These phrases sound useful because they come from real disciplines. They also travel badly.

A psychological construct is not just a label. It comes with assumptions, measurement traditions, boundary conditions, populations, task designs, and debates. When AI research imports only the label, it creates what we might call construct debt: the hidden cost of building systems, benchmarks, or claims on terms whose meaning has not been paid for.

The paper’s central contribution is to make this debt visible. It does not run a new LLM benchmark. It does not claim that one model has better or worse psychology-grounded reasoning than another.

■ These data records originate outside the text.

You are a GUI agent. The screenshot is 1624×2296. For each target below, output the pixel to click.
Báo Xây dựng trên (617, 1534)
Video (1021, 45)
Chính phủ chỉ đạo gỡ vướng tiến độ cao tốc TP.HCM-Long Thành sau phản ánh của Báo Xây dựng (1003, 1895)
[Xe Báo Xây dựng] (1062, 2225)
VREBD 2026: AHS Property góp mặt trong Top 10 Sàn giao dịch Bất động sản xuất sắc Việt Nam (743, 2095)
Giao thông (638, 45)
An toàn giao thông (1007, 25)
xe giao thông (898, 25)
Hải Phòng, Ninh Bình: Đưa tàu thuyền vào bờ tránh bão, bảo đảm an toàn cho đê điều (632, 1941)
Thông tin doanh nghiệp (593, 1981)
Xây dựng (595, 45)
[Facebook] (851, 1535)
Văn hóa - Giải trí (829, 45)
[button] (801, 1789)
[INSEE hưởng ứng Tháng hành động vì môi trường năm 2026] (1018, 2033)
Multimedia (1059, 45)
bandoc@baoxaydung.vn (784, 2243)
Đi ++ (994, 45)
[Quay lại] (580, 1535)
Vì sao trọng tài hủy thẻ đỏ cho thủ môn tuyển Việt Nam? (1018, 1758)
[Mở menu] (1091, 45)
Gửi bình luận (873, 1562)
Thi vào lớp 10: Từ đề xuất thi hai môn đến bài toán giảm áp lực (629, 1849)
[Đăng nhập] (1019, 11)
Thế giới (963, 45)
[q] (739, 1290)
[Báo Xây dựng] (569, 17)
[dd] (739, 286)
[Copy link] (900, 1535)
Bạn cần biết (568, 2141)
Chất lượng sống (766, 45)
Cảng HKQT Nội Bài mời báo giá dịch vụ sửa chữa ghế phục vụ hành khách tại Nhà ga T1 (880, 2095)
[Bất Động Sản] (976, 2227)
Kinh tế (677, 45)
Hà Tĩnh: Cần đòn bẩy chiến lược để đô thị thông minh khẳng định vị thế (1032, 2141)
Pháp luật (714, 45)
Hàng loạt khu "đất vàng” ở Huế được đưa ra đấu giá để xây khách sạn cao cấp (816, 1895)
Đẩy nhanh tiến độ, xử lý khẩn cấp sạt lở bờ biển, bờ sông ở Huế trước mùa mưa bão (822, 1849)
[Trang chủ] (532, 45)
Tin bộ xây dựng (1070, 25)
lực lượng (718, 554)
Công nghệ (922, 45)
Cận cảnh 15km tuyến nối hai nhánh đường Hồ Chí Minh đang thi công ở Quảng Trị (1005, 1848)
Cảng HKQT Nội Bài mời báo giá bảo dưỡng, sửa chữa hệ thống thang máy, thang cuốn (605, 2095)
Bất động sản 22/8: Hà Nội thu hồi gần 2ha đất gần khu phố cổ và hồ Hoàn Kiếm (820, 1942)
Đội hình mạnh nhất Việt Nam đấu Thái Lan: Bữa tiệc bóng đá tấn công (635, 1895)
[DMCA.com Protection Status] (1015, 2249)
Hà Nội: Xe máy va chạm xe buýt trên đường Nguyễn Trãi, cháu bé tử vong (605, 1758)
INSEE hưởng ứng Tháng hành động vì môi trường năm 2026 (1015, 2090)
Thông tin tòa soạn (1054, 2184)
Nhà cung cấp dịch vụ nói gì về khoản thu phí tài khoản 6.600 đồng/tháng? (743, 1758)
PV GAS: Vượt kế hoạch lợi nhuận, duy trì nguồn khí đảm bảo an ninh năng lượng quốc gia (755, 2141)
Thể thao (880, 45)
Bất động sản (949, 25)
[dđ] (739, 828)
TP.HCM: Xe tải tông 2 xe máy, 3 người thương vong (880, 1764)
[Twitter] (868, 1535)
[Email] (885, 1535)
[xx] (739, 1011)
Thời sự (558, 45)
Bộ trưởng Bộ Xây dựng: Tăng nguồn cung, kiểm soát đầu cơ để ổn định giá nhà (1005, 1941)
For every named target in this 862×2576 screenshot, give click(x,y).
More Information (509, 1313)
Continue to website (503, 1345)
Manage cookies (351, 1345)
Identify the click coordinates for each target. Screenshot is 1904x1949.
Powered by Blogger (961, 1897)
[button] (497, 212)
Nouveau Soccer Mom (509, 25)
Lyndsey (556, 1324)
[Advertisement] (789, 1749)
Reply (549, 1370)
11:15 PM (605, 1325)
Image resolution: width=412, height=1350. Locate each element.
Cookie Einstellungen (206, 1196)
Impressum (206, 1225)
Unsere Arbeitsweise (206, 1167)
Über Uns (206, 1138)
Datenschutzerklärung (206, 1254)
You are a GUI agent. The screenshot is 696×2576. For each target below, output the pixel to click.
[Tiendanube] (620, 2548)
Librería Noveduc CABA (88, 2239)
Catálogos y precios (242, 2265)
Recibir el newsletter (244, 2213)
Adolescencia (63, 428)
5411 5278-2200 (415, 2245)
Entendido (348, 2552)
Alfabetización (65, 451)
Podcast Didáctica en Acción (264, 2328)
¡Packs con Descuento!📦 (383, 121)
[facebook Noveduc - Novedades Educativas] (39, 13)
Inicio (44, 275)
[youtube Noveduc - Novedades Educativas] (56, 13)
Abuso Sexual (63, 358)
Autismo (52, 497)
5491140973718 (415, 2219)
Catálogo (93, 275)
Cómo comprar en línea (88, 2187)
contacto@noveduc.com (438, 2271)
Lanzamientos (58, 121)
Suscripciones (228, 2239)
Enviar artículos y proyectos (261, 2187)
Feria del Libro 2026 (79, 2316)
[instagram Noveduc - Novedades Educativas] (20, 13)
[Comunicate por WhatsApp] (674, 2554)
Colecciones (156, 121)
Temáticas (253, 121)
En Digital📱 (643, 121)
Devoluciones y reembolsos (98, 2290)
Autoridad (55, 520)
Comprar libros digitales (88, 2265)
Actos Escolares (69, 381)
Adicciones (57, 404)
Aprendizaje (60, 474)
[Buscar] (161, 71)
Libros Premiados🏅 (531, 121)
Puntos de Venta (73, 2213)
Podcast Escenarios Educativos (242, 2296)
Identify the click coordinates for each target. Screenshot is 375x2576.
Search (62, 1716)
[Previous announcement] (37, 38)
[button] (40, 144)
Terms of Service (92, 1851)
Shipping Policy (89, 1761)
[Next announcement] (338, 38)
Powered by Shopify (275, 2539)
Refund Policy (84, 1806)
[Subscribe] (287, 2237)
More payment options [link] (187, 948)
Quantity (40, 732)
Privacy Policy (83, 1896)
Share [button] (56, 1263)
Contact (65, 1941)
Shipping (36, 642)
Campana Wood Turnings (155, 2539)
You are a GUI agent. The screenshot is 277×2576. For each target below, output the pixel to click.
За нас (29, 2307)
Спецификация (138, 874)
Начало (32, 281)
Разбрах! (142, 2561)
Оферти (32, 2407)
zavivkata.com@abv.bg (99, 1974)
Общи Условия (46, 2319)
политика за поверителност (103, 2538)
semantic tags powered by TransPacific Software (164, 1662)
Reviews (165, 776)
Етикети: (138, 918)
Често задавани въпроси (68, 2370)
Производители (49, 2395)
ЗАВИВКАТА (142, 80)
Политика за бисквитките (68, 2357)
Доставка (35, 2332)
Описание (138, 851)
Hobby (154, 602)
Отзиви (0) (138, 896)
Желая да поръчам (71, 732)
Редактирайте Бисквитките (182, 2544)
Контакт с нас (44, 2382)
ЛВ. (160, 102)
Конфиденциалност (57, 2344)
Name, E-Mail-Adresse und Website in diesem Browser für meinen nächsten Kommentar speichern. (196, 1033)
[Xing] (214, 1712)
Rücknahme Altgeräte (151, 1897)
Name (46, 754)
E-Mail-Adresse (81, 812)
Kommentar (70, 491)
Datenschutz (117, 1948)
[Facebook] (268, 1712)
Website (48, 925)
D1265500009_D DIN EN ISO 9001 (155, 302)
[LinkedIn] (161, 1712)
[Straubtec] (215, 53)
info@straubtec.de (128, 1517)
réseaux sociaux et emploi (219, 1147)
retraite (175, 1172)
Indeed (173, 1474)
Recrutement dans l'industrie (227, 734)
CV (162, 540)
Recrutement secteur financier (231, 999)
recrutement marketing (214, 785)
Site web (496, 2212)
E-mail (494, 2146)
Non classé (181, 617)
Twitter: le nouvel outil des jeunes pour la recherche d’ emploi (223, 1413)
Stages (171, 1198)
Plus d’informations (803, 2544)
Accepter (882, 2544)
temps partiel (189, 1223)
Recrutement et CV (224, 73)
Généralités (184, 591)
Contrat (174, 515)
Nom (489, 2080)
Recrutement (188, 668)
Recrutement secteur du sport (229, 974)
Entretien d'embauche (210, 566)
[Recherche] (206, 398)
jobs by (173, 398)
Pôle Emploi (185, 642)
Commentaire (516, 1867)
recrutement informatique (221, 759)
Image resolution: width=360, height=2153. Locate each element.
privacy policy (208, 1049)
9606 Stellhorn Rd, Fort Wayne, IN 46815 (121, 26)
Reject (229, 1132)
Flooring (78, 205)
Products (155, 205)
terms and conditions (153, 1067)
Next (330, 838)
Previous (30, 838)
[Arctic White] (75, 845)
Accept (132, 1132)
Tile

Instead, it asks a science-of-science question: how has LLM research been citing and operationalising psychology?

That distinction matters. A model-performance paper asks, “Can the system do X?” This paper asks, “When researchers say X, what intellectual machinery are they borrowing, and are they borrowing it responsibly?”

For commercial AI teams, the second question is often more important than it looks. If a benchmark is based on a weakly imported construct, then improving the score may improve the benchmark result without improving the real product capability. That is how organisations end up optimising dashboard numbers that have been wearing a lab coat.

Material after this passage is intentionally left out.